Just how Abramović informed Djrum’s gorgeous, questing new work isn’t apparent on the surface. For the first third of the album, one might just assume the art-world influence means no foundation-quaking bass or steady beat, as Manuel instead foregrounds his own piano playing, arrangements, and collaborations with cellist Zosia Jagodzinska and vocalist Lola Empire. While classically trained on the instrument, Manuel says he was reluctant to let fans of his dance productions hear him on piano, a fear that seems unfounded considering the ruminative runs that open the album and set a contemplative mood throughout. “Unblocked” and “Waters Rising” elicit comparisons to Keith Jarrett and Alice Coltrane, but thankfully, Manuel soon pushes beyond those influences. In “Waters Rising,” rippling overtones mix with nervous wood clops as Empire’s voice surfaces and then sinks back down into the mix.

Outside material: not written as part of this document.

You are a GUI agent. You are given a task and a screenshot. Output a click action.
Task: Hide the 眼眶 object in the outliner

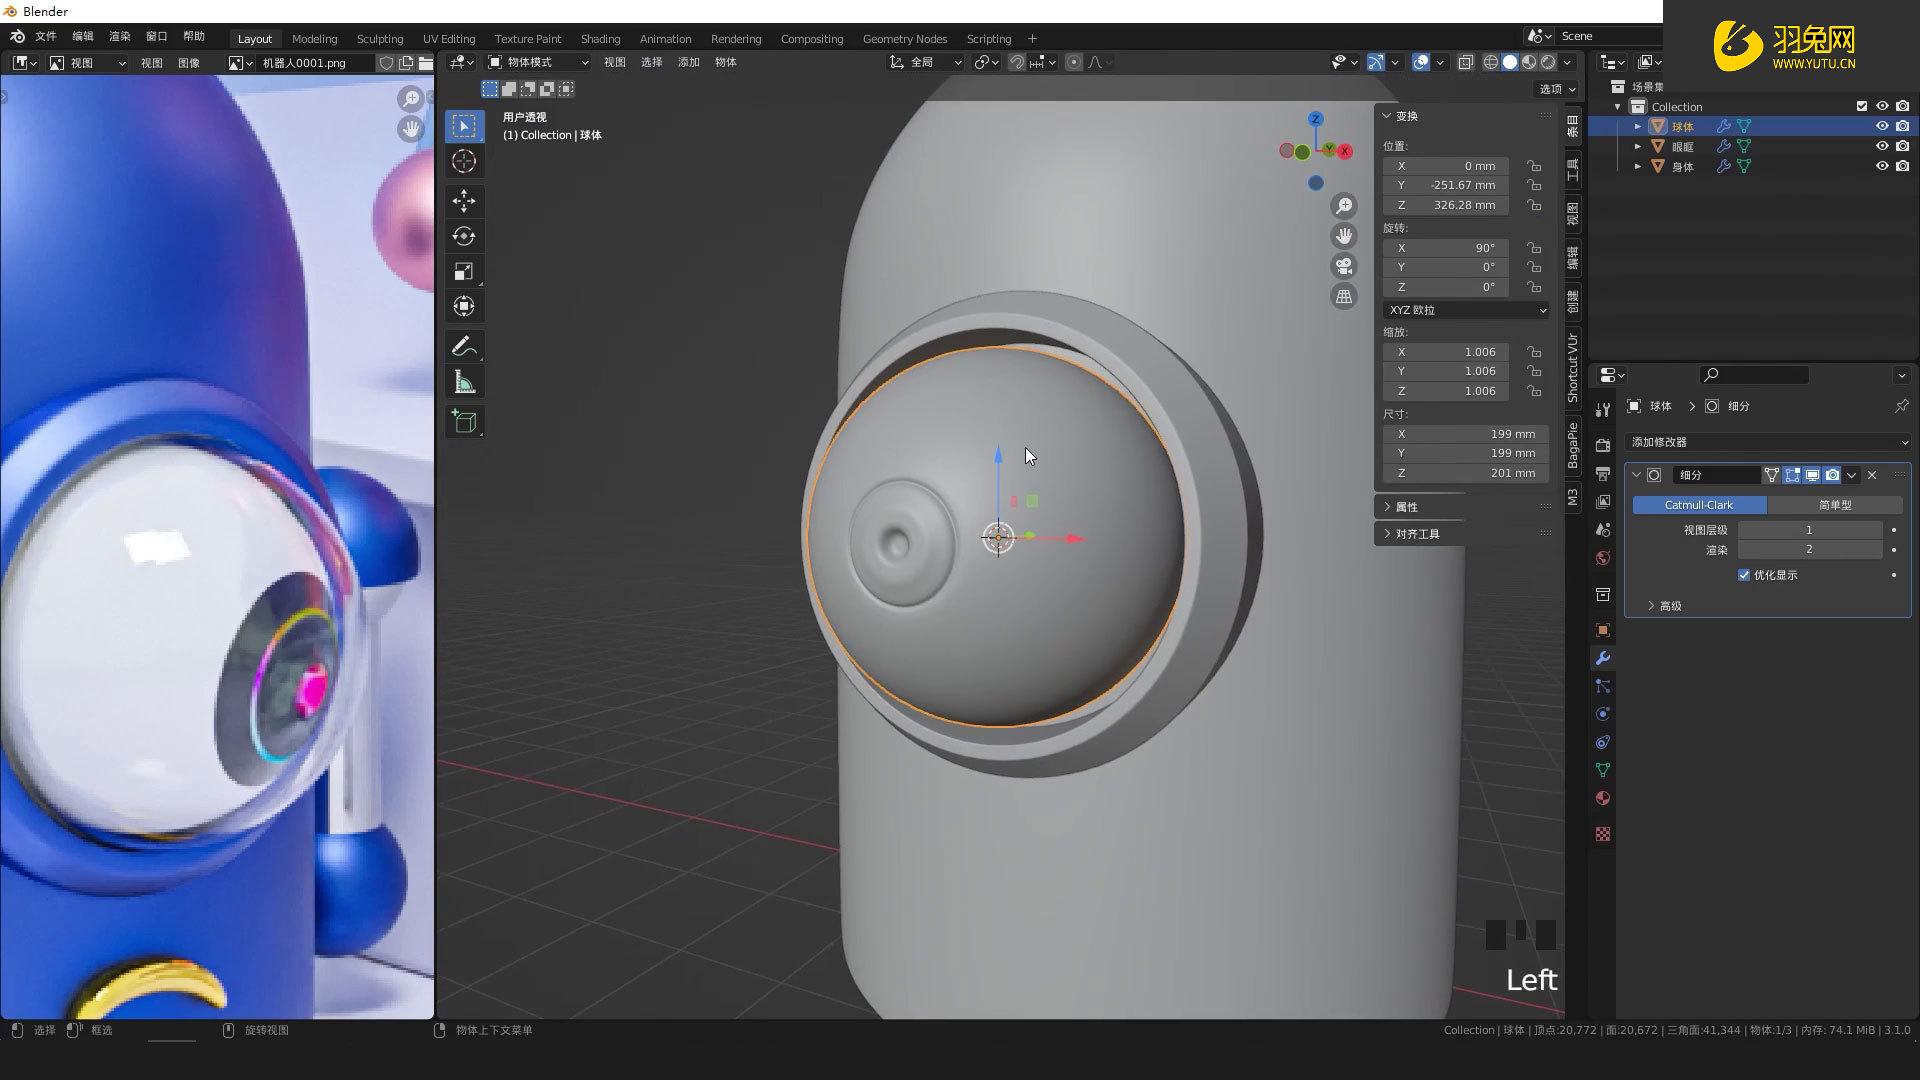(1882, 146)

A duet between Manuel’s piano and Jagodzinska’s quivering cello on “Creature Pt.1” is so evocative that it could be mistaken for an Erased Tapes release. But as dubstep bass detonates across the second part of the track, it shatters the crystalline patterns of the first half, leaving instead jagged shards. The shrieking cello, clipped vocal samples, and knee-capping bass turn the contemplative first half into something menacing and quaking. Only at the end of the track’s second part does Djrum allow in a bit of light, although the vocal sample—“It’s not my mind, it’s not my body, it’s just my heart”—lands with more weight than just about any sound that came before it.

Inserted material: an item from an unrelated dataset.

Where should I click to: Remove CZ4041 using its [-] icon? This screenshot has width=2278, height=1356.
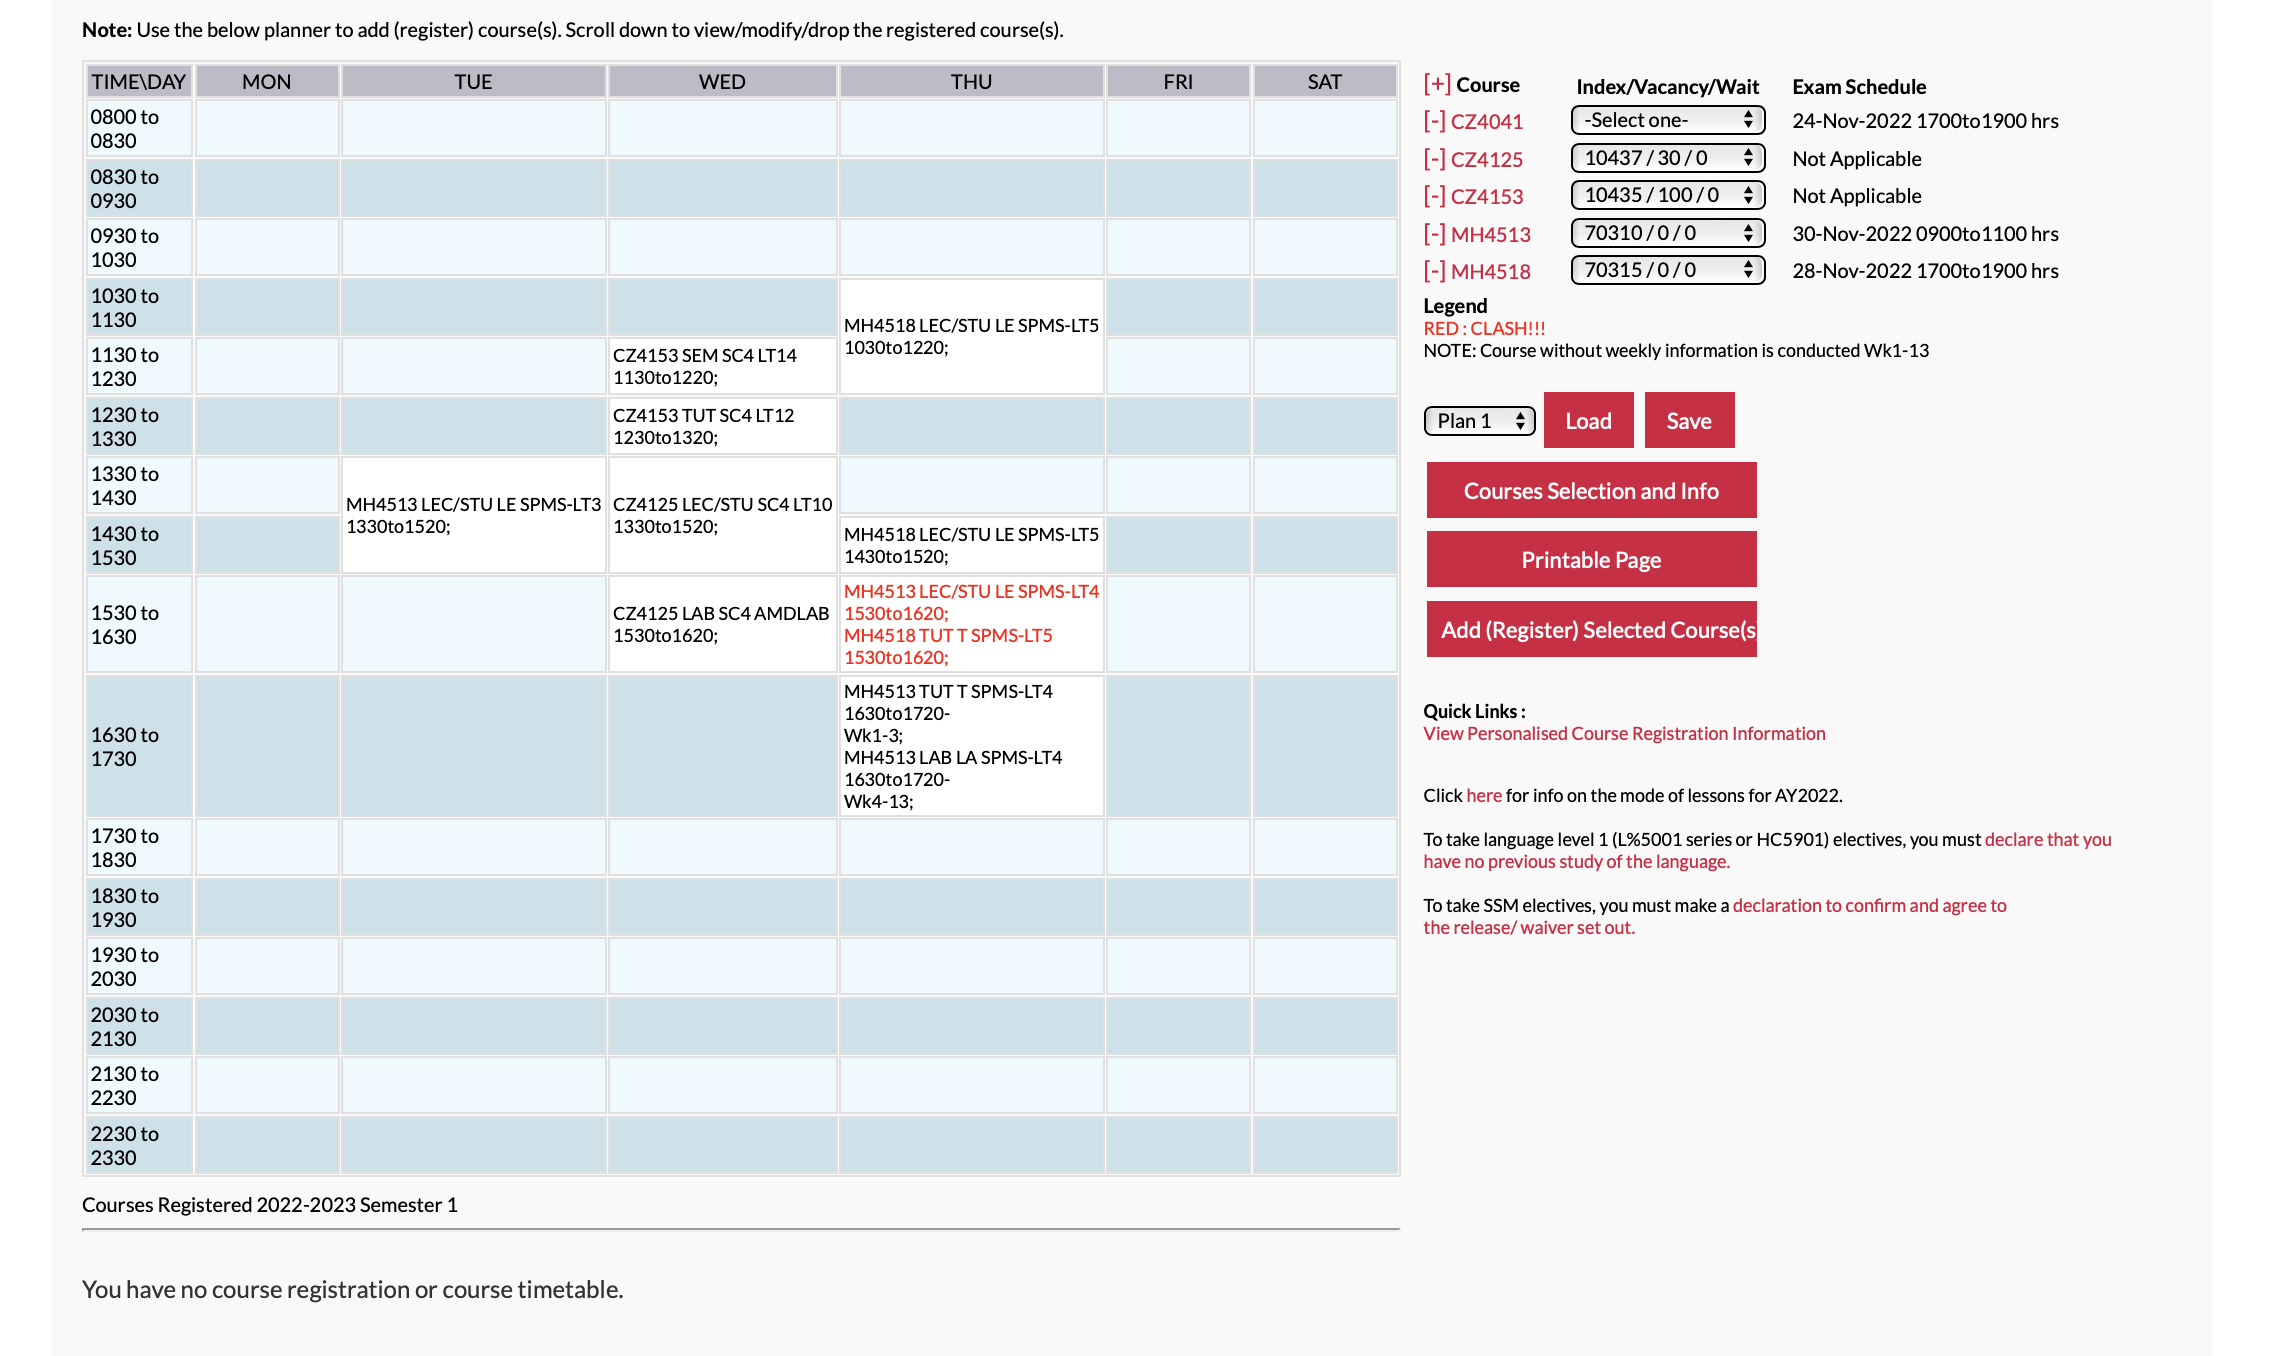point(1434,122)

It’s on the latter half of the album that the emotional resonance of Portrait With Firewood is laid bare. A track called “Sex” is dark, turbulent, and knotty, as if the title wasn’t referring to the physical act so much as all the conflicting emotions that boil up around it. Yes, there are samples of heavy breathing—even a shout for emphasis—but as the piece drills deeper, Djrum sounds less interested in the peak of orgasm than the idea of falling into the dark chasms of another person. Amid the tricky rhythms and emotionally poignant strings of “Blue Violet,” Manuel drops in a plaintive female voice saying, “I never felt anything like this before, something I didn’t count on.” That sense of nakedness and exchange returns again at the album’s quietest moment, “Sparrows,” in which dreamy chimes and brushed cymbals twine together like lovers’ fingers. If only it weren’t reduced to the pat rhyme scheme: “I’ll show you my scars/You’ll show me the stars.”

Djrum’s attempt to bridge the gap between acoustic instrumentation and programming doesn’t always work, just as some of Portrait’s spoken word-bits come off as hokey rather than profound. The album’s most ambitious track doubles as its messiest: The nine-minute whirlwind “Showreel Pt.3” toggles between woozy ambience and furious breakbeat techno, with throttling kicks reminiscent of gabber. Atop it all, another disembodied voice laments, “I feel so divorced from the world.” When Manuel pulls it all together, the results are audacious as anything in electronic music right now, restless and in search of emotional connection—a rare instance of a producer holed up in his studio seeking to be present.